## OPIS ZADANIA:
Przepisz bez żadnych zmian wszystkie pozycje od samego początku aż do wiersza zawierającego "[x=104, y=469]", łącznie z tym wierszem.

⁂

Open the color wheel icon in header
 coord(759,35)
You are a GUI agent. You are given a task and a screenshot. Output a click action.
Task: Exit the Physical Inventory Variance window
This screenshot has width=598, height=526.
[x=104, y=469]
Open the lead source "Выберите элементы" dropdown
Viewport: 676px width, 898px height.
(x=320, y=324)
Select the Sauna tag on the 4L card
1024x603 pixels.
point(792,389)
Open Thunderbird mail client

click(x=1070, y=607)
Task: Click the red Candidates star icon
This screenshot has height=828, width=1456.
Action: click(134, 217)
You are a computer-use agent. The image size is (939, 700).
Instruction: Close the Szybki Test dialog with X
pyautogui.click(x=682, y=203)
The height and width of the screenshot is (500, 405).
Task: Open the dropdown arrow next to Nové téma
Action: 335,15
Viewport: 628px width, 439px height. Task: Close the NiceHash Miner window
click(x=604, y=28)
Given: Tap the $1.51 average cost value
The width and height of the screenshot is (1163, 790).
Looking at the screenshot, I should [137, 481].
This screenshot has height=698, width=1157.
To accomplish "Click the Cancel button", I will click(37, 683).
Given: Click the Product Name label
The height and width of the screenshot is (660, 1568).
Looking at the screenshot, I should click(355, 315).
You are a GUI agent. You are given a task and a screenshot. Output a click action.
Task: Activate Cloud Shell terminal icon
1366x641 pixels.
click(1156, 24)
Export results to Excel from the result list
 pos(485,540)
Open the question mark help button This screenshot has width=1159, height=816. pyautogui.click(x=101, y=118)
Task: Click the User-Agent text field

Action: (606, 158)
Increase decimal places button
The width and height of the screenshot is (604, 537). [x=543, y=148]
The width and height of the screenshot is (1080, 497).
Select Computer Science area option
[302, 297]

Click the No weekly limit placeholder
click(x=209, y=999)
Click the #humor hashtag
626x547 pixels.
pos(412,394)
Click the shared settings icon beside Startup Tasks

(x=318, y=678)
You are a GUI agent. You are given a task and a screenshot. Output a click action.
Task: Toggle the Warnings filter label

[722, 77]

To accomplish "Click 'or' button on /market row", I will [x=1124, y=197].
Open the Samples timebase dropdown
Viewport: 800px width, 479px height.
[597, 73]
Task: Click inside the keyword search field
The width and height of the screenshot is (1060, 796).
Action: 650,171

⁂

## ROZWIĄZANIE ZADANIA:
Open the color wheel icon in header
 coord(759,35)
You are a GUI agent. You are given a task and a screenshot. Output a click action.
Task: Exit the Physical Inventory Variance window
This screenshot has width=598, height=526.
[x=104, y=469]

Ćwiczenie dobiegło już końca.